Even as progress continues to be made in medicine and pharmaceuticals, infectious diseases continue to be a rampant threat, especially in the developing world. Infectious diseases are ailments caused by pathogenic microorganisms and are one of the leading causes of death worldwide. The most common, accessible and inexpensive method of treatment for these diseases is antibiotics.

Antibiotics, as the name suggests, are chemical compounds that inhibit the growth of micro-organisms such as bacteria and fungi. The job of antibiotics is vital in curing many infectious bacterial and fungal diseases, as well as preventing these diseases as a consequence of viral infections.

Although there are hundreds of types of antibiotics today, their mode of action is along the same basic principle: the active ingredient in the antibiotic intercepts the metabolic machinery of the microorganism, thereby either killing it or preventing it from reproducing.

Unfortunately, antibiotics can be expensive, especially when needed for prolonged usage. The manufacturing of pharmaceutical antibiotics is at least semi-synthetic: that is, significant alterations are chemically induced in any naturally occurring raw materials. This method of production also makes it somewhat inaccessible in certain areas. In fact, a 2015 report has shown antibiotics to be 15 percent of the drug shortage in the past five years.

Another issue with modern antibiotic drugs is the notorious antibiotic resistance. The microorganisms have the capability to evolve quickly by inducing changes in their nucleic acids to resist antibiotics. So, if one antibiotic can interact with one gene or its complementary protein product, it will not do so in the event of any genetic mutation. This renders the antibiotics ineffective, as it is almost impossible to track every single point mutation that occurs in a specie, and manufacture a new drug quick enough to tackle that evolved resistance.

All of these issues have opened up interest into the development of a natural alternative to antibiotics. The potential advantage of these products is that they are natural, readily available and can work synergistically with existing antibiotic therapies. Many compounds have been indicated as possible alternatives, but none more so than polyphenols.

Polyphenols are a group of chemical compounds characterized by the presence of the same functional group. The presence of these compounds generally imparts very characteristic aspects to the plant it is found in. These compounds have been found to be not only effective in sync with synthetic antibiotics, but also quite effective in their own antimicrobial properties.
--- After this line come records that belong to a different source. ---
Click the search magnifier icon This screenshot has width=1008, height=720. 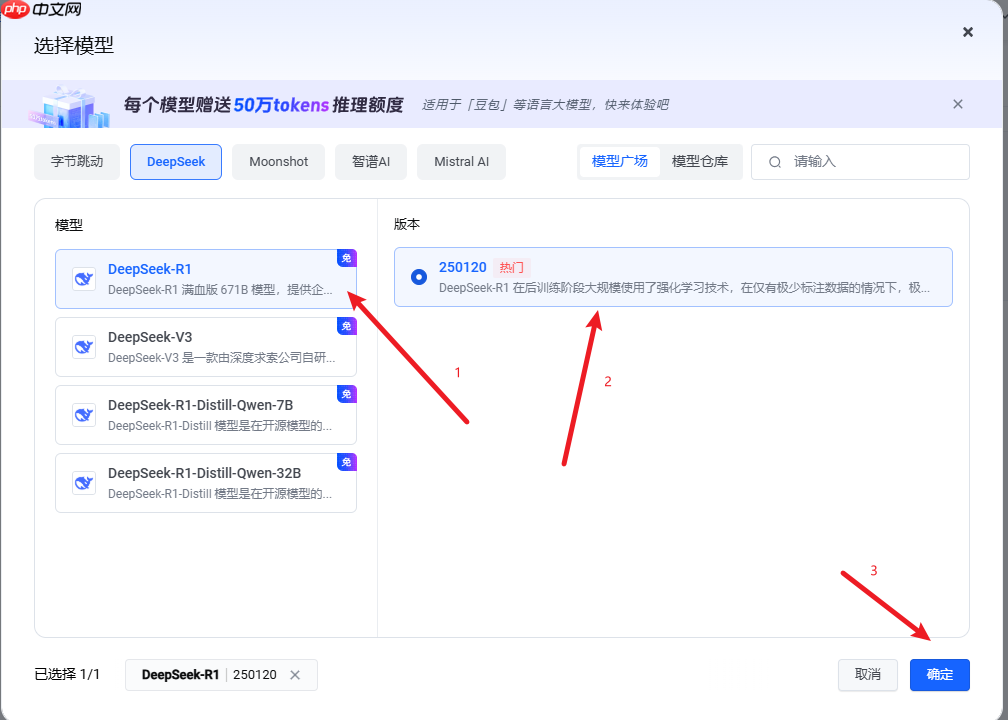point(775,161)
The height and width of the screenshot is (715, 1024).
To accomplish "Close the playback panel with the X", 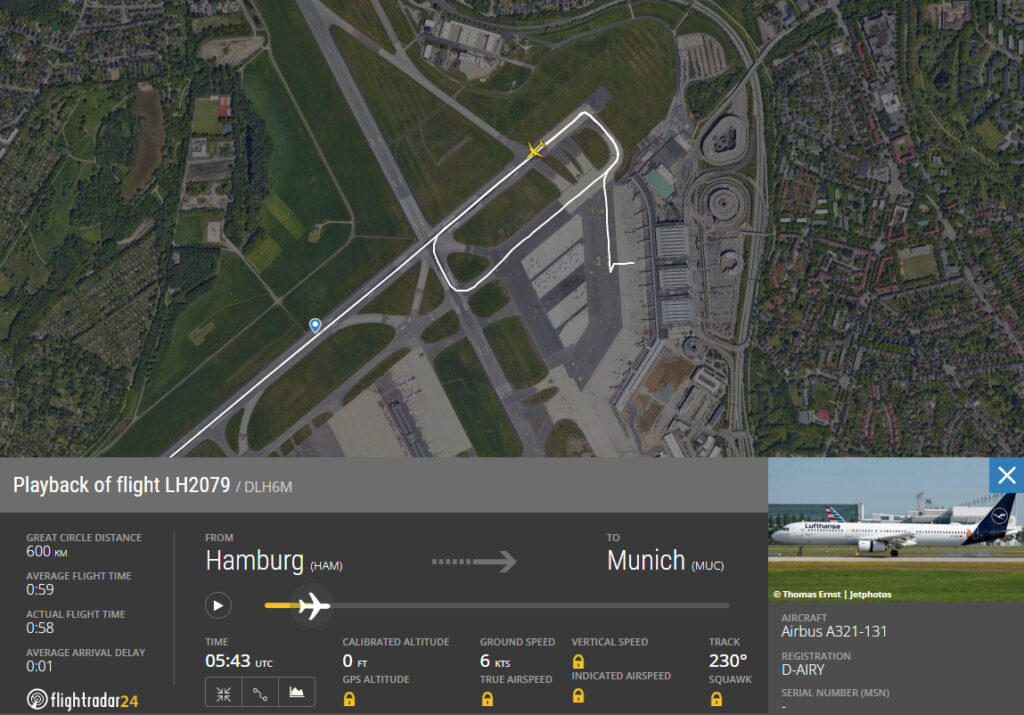I will pos(1006,475).
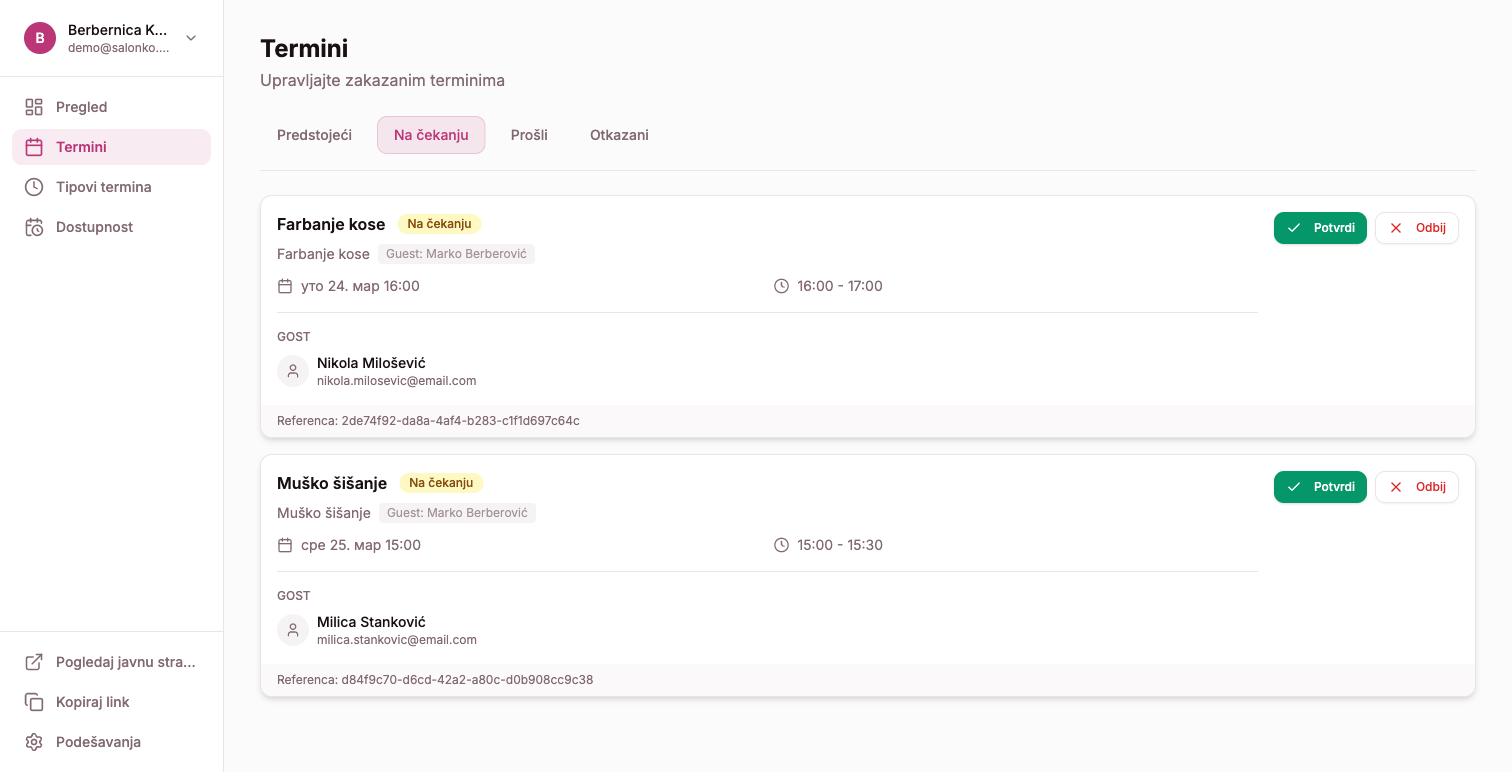The image size is (1512, 772).
Task: Confirm the Farbanje kose appointment with Potvrdi
Action: pos(1320,228)
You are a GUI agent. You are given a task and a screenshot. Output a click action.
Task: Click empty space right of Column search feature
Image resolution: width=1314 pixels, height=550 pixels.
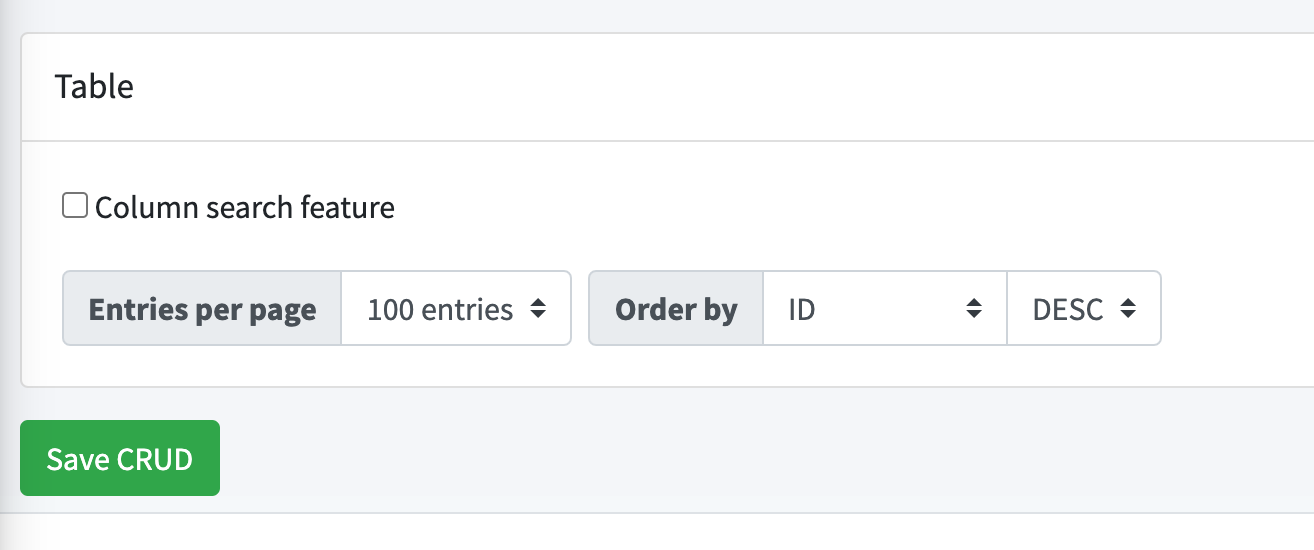(x=800, y=208)
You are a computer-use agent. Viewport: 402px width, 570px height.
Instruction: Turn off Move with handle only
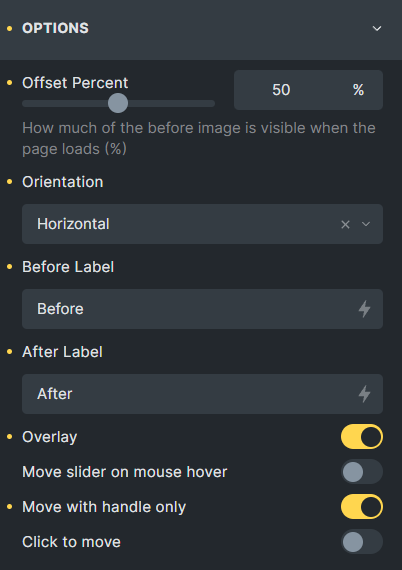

Blueberry extract, for instance, can significantly retard the growth of the bacterium Campylobacter, which causes food poisoning.
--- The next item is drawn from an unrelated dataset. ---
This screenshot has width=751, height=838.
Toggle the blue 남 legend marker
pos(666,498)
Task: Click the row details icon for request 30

An added significance of this approach is the sustainability of the polyphenolic antibiotics: researchers have successfully used berry pomace and pomegranate peel (fruit waste products) to extract the desired polyphenol antimicrobial agent. Polyphenols can also be extracted from various plants and can be tailored to the region the antibiotics are being manufactured for.

To date, the primary usage of polyphenolic compounds from natural sources has been limited to synergistic combination with traditional antibiotics. However, with new research being conducted on the development of a commercially feasible application of the natural polyphenolic extractions, this particular method of treatment is a big contender in the new era of antibiotics.